Review of Eegah

Eegah (1962)
1/10
"I swear on my Elvis Presley L.P." Hilariously crap 60's horror.
13 December 2005
Warning: Spoilers
Eegah starts late one night with the young & attractive Roxy Miller (Marilyn Manning) driving along a Californian desert highway in Palm Springs when suddenly she spots a 'giant' (Richard Kiel) in the middle of the road, luckily for Roxy her boyfriend Tommy Nelson (Arch Hall Jr.) turns up & scares him off. Roxy tells Tommy & her Father Robert (Arch Hall Sr. who also acted as director, producer, writer & musician) who don't believe her tales of 'giants', they don't believe her that is until they decide to check the area out the next morning & discover huge footprints that could only have been made by, yes you've guessed it, a giant. The entrepreneur that he is Robert thinks that there might be some money in their discovery so sets about hiring a helicopter to drop him off in the desert to take a look around, not that there is much to see in a desert obviously, just mainly sand really. Unfortunately for Robert it's not long before Eegah finds him... Roxy gets a phone-call from the helicopter pilot who says his chopper has broken down & can she pick her Father up to which she agrees & both her & Tommy set off. Eegah has a bit of a crush on Roxy & decides he wants her to himself & no one is going to get in his way...

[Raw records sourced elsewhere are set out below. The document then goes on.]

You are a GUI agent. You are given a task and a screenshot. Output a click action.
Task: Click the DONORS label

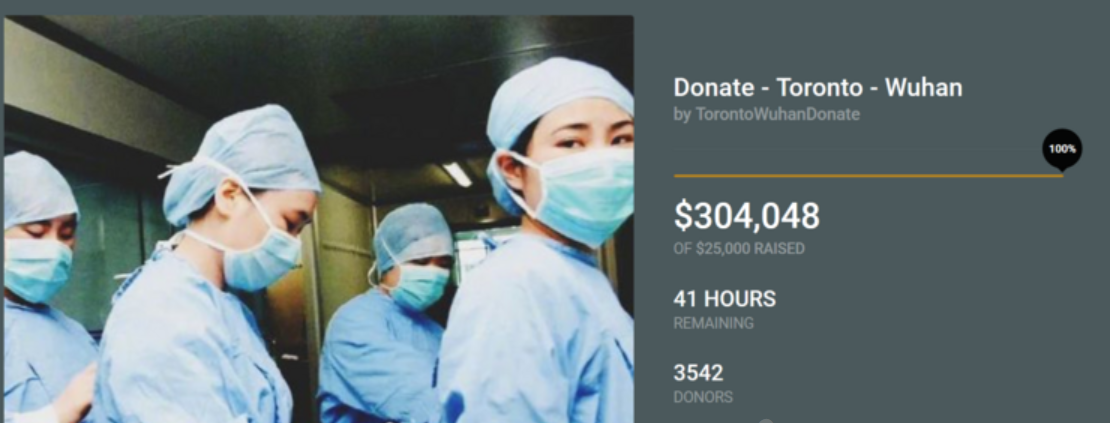(x=703, y=398)

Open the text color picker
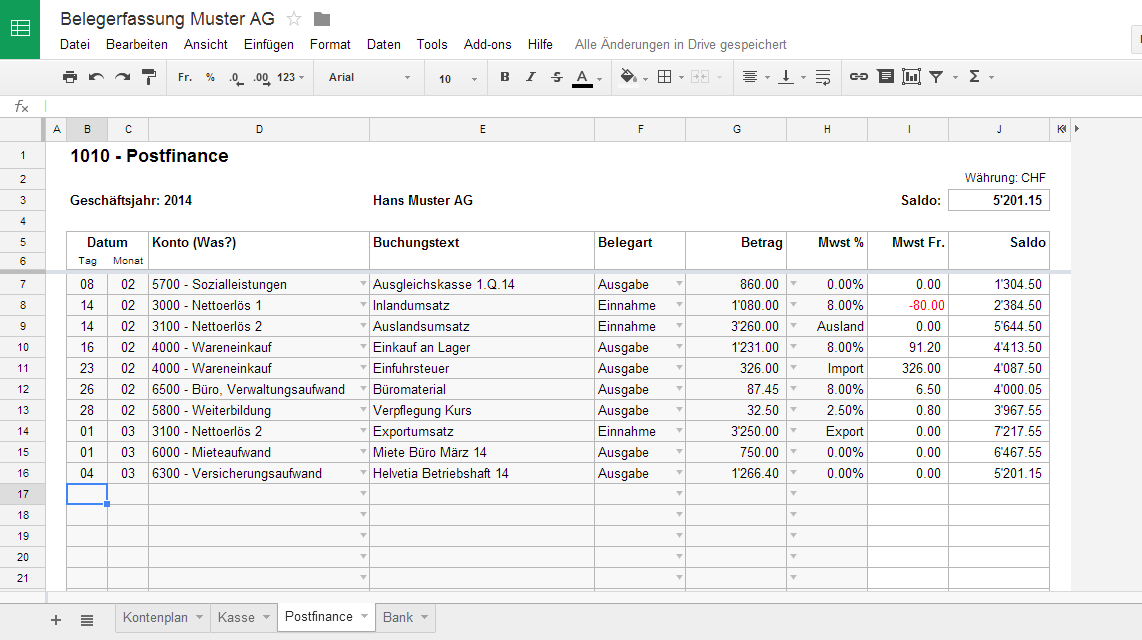click(x=583, y=77)
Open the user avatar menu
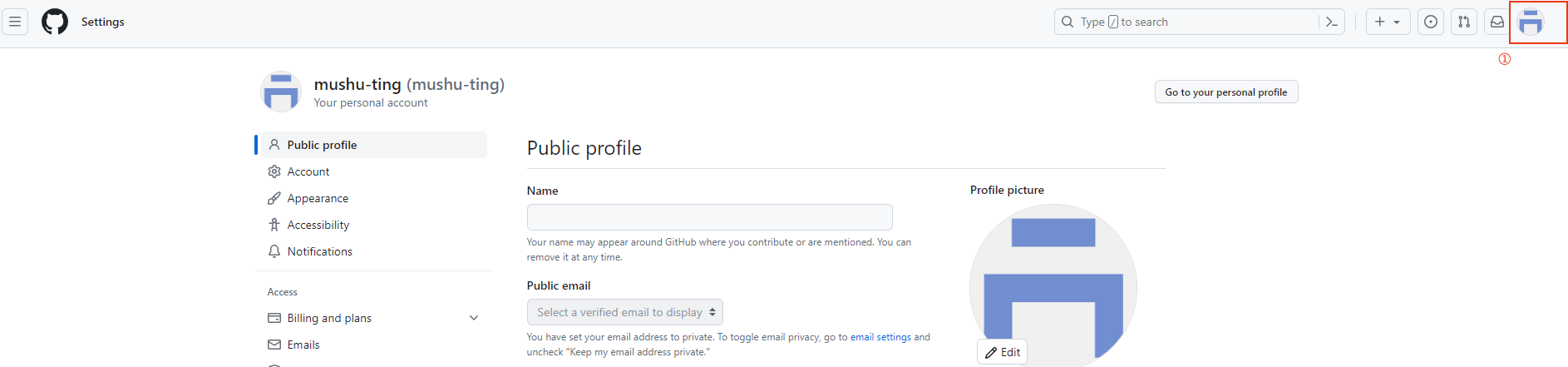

As star, writer, producer & director Arch Hall Sr. must be the number one suspect on the list of people to blame for making such an inept & awful film, everything about Eegah is terrible. The script by Bob Wehling is painfully slow & dull with some of the most absurd narrative ever, so you get a broken collar bone from falling over in sand? Eegah has been living in the Californian desert for literally 1000's of year & yet no one has ever seen him before Roxy? Why does Tommy have to periodically break into an awful love song? Why would someone go & look for something in desert that is probably 1000's of square miles large all by himself? What's with the beard & hair? Surely it would have been longer than that by now? Why is Eegah so clean with a set of nice white teeth too, I mean this guy has supposedly been living in the desert by himself for years & just so we, the viewer that is, knows that he is a prehistoric caveman Eegah even gets a large wooden club made from a branch. Nothing in Eegah makes a blind bit of sense & the script doesn't even try to explain anything, we just have to accept it I'm afraid. Forget about the 'so bad it's good' thing as Eegah is truly difficult to sit through. This film has zero entertainment value whatsoever while the character's & dialogue are as dumb as any your likely to witness, Eegah really has to be seen & heard to be believed although please don't take that as a recommendation whatever you do.

Director Hall Sr. shows his incompetence both in front & behind the camera as Eegah is an extremely lifeless, dull, flat & unexciting film. For instance just take the climactic showdown when Eegah 'rampages' through the town, the best he can do is walk around a bit & throw a couple of people in a swimming pool. Please stop, I can't bear the excitement anymore. However there is a hilarious scene when Eegah walks along with a bunch of yellow flowers that he has just picked for Roxy! Isn't this guy meant to be well hard? Hall Sr. also films whole scenes in the irritating day-for-night process which hardly helps the mood of the film. A special mention goes to the opening credit sequence which is one of the most bizarre & yet at the same time annoying I've ever seen, it's certainly unique to say the least & those rotten corpses look terrible. Forget about any sort of violence as there isn't any.

Apparently Eegah had a budget of about $15,000 which still doesn't excuse it from being crap. Everything is substandard, the cinematography is terrible, the guitar twanging main theme seriously got on my nerves & as a whole Eegah is a very poorly staged & executed film & what on Earth is that so-called dune buggy all about? It looks like some 5 year old glued a load of old car parts together! The acting is awful by everyone involved, Manning was apparently Hall Sr.'s secretary & all I can say is don't give your day job while Hall Jr. lets his hair style do the talking. Eegah himself the 7'2" Kiel would go onto better things as Jaws in the two James Bond films The Spy Who Loved Me (1977) & Moonraker (1979).

Eegah is an awful film plain & simple, it's beyond stupid & will bore most people to death. Do yourself a favour & give this one a miss, Eegah isn't even good for laughs as there just ain't enough of them. Definitely one to avoid.